▶ Given task:
Copy out the listing below from its start through the line containing "This screenshot has height=844, width=1501.", inclusive, reproducing every character as it appears.

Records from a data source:
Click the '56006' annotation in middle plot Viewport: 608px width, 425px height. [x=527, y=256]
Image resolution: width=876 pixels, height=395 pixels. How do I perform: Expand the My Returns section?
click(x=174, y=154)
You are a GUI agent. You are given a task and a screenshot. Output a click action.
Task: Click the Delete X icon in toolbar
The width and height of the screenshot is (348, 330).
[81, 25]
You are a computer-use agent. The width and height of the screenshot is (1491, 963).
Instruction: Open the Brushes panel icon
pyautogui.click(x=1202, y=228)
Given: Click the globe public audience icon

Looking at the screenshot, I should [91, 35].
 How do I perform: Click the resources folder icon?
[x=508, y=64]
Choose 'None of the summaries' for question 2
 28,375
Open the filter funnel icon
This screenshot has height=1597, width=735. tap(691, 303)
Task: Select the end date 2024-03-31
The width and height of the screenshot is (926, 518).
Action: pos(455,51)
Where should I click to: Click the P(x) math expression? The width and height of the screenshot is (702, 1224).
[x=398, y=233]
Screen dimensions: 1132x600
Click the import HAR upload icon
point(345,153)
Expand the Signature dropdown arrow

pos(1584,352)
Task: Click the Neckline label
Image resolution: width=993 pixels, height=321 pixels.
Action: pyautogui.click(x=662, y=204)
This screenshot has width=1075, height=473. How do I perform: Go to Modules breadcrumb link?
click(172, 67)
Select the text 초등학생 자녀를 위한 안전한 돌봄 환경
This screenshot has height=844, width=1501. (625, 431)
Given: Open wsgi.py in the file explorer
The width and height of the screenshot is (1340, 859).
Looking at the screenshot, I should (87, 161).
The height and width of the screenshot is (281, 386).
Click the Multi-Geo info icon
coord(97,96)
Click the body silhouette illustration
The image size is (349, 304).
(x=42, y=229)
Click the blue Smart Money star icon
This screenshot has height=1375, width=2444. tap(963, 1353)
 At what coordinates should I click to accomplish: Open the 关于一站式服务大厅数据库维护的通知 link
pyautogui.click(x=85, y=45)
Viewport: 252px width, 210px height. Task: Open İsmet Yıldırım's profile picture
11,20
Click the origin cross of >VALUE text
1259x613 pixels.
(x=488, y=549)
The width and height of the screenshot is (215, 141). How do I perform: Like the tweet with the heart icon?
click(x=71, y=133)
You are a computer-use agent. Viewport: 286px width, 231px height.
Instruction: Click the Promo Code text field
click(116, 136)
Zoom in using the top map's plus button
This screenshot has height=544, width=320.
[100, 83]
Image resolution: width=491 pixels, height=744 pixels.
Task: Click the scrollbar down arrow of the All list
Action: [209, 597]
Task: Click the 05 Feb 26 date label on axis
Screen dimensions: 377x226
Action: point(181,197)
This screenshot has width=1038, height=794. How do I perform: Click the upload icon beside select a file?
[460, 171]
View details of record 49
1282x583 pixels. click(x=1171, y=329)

▶ Task solution:
Click the '56006' annotation in middle plot Viewport: 608px width, 425px height. [x=527, y=256]
Image resolution: width=876 pixels, height=395 pixels. How do I perform: Expand the My Returns section?
click(x=174, y=154)
You are a GUI agent. You are given a task and a screenshot. Output a click action.
Task: Click the Delete X icon in toolbar
The width and height of the screenshot is (348, 330).
[81, 25]
You are a computer-use agent. The width and height of the screenshot is (1491, 963).
Instruction: Open the Brushes panel icon
pyautogui.click(x=1202, y=228)
Given: Click the globe public audience icon

Looking at the screenshot, I should [91, 35].
 How do I perform: Click the resources folder icon?
[x=508, y=64]
Choose 'None of the summaries' for question 2
 28,375
Open the filter funnel icon
This screenshot has height=1597, width=735. tap(691, 303)
Task: Select the end date 2024-03-31
The width and height of the screenshot is (926, 518).
Action: pos(455,51)
Where should I click to: Click the P(x) math expression? The width and height of the screenshot is (702, 1224).
[x=398, y=233]
Screen dimensions: 1132x600
Click the import HAR upload icon
point(345,153)
Expand the Signature dropdown arrow

pos(1584,352)
Task: Click the Neckline label
Image resolution: width=993 pixels, height=321 pixels.
Action: pyautogui.click(x=662, y=204)
This screenshot has width=1075, height=473. How do I perform: Go to Modules breadcrumb link?
click(172, 67)
Select the text 초등학생 자녀를 위한 안전한 돌봄 환경
This screenshot has height=844, width=1501. (625, 431)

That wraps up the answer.